CWA Frontier Workers Sue PURA for Anti-Union Contract Interference
Last week, members of CWA Local 1298 filed a lawsuit against the Connecticut Public Utilities Regulatory Agency (PURA) for recent rulings that could force telecommunications company Frontier to use non-union contractor labor for vital utility pole repair work. These rulings run counter to legal precedent, dating back over a century, explicitly barring state regulatory agencies from interfering in contracts between public utilities companies and their employees.
Despite this law, PURA has issued a series of decisions since 2021 that mandate Connecticut public utilities employers outsource telecommunications work, long protected by CWA’s collective bargaining agreement, to contractors.
“CWA members work day in and day out to expand telecommunications access and provide safe infrastructure across Connecticut. PURA’s decisions have violated state law and put the jobs of 1,400 CWA members in jeopardy,” said CWA Local 1298 President David E. Weidlich Jr. “The men and women of Local 1298 will not allow this agency to operate with impunity and take away our jobs.”
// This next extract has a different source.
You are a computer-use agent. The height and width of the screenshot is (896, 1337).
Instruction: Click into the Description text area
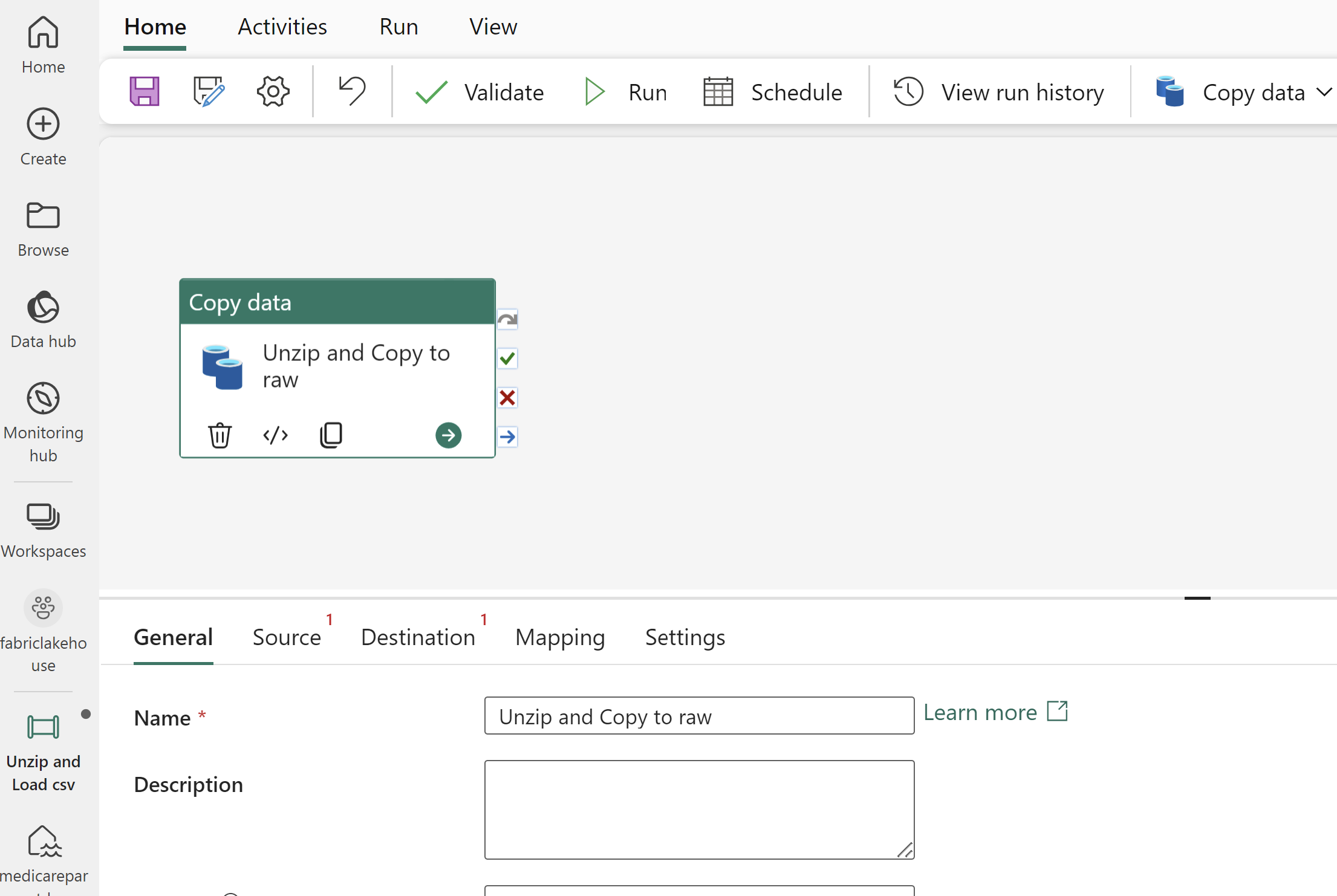coord(698,809)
In April, CWA Local 1298 submitted a petition to PURA asking it to respect state law and cease its interference in CWA’s collective bargaining agreement. In October, PURA refused. The Local is now petitioning the Connecticut Supreme Court to hold PURA accountable and to prevent reliable, good-paying union positions from being replaced with cheap contractors in violation of state and federal law.